Failure to Timely Develop Care Plan After Discovery of Bruising
Penalty
Summary
A deficiency occurred when the facility failed to develop and implement a care plan after bruising was observed on a resident. The resident, who had diagnoses including dementia and legal blindness, was dependent on staff for all activities of daily living and had severely impaired cognitive skills. On review of the resident's records, skin discoloration was first noted on the left mid-arm, under the left breast, and chest, and later spread to the left rib and back. Despite these findings, there was no documentation in the Treatment Administration Record (TAR) that the Treatment Nurse monitored the skin discoloration from the time it was first observed. The care plan addressing the resident's skin discoloration was not developed until two days after the initial discovery of the bruising, following the resident's return from the hospital.

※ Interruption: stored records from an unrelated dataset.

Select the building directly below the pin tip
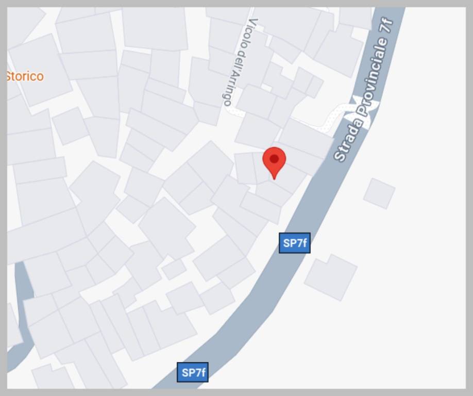[x=274, y=193]
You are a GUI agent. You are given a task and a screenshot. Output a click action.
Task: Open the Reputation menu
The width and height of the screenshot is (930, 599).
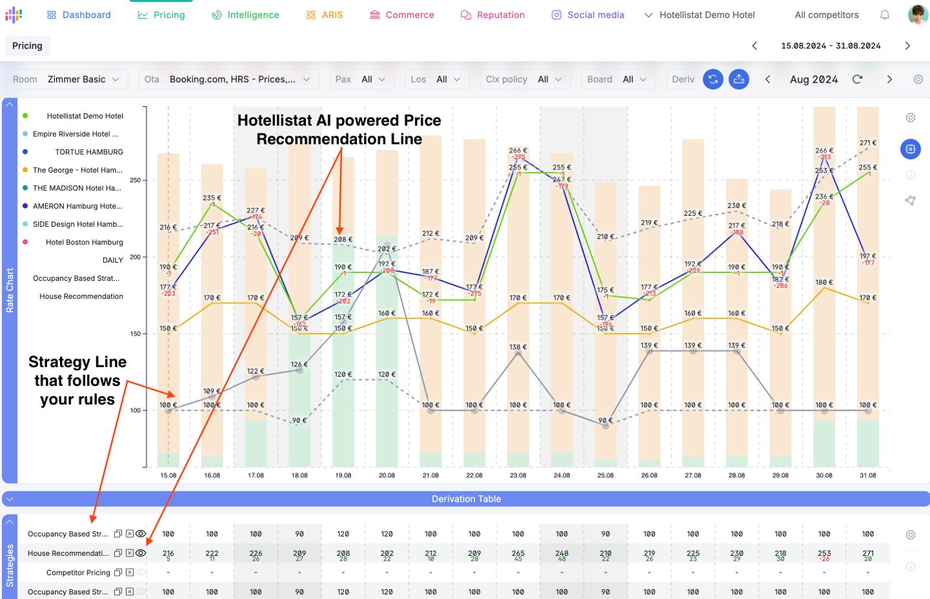tap(492, 15)
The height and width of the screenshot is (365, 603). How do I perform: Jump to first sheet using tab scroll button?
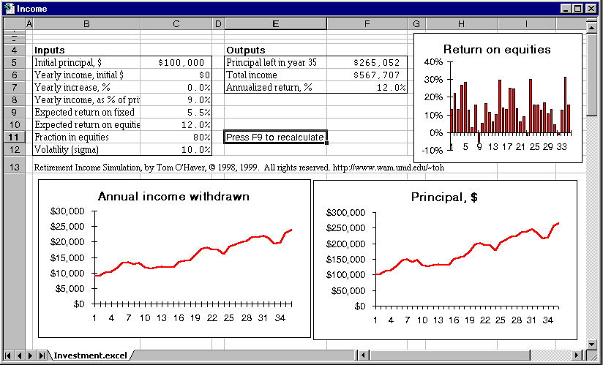(8, 355)
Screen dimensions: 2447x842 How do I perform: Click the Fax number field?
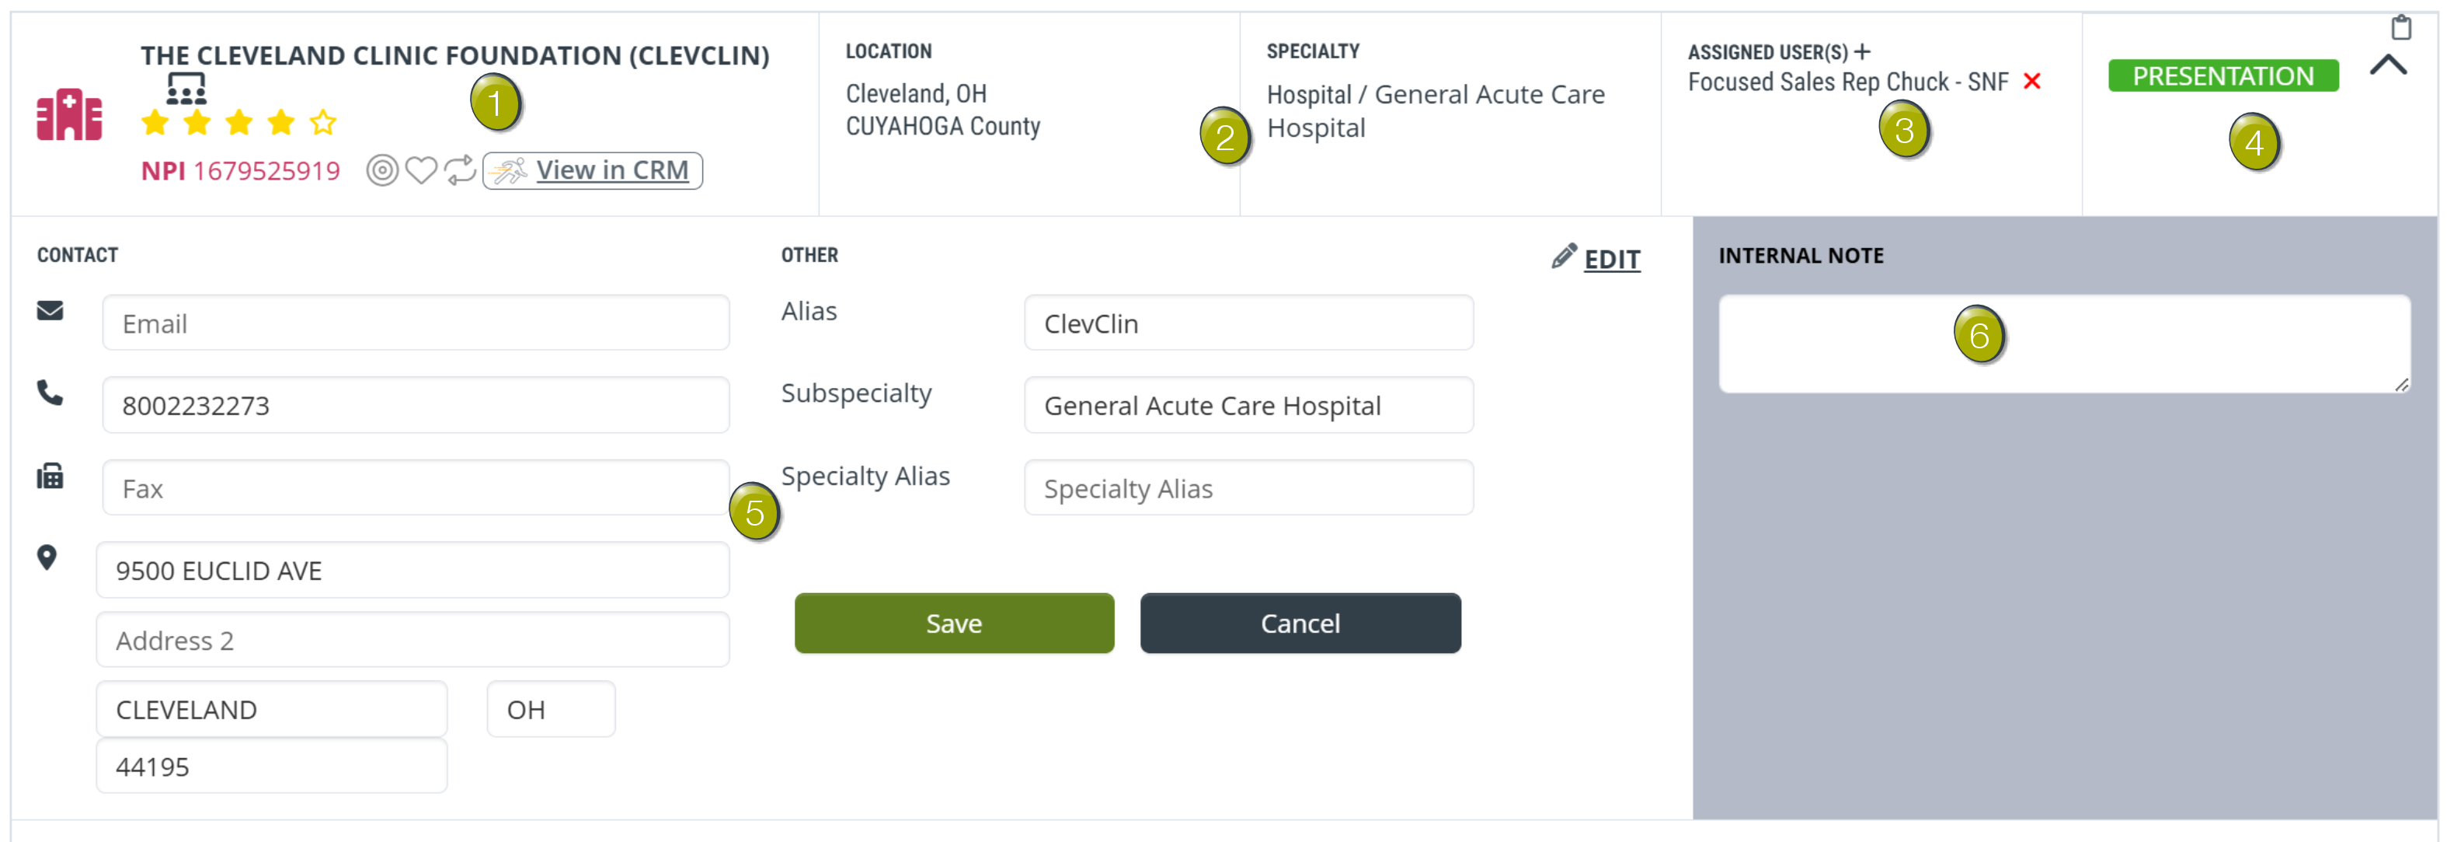[416, 488]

Interviews with nursing staff revealed confusion regarding responsibility for initiating the care plan, with one nurse stating she did not develop the care plan because she was not the assigned nurse, and another stating she created a care plan on the day the bruises were discovered. The Director of Nursing confirmed that the care plan should have been developed immediately upon discovery of the bruises, in accordance with facility policy and the Treatment Nurse's job description. Facility policy required licensed nurses to document changes in a resident's condition and update the care plan accordingly. The delay in developing a care plan resulted in a lack of timely interventions and monitoring for the resident's bruising, as evidenced by the absence of documentation in the TAR and the late creation of the care plan. This lapse potentially affected the delivery of care to the resident.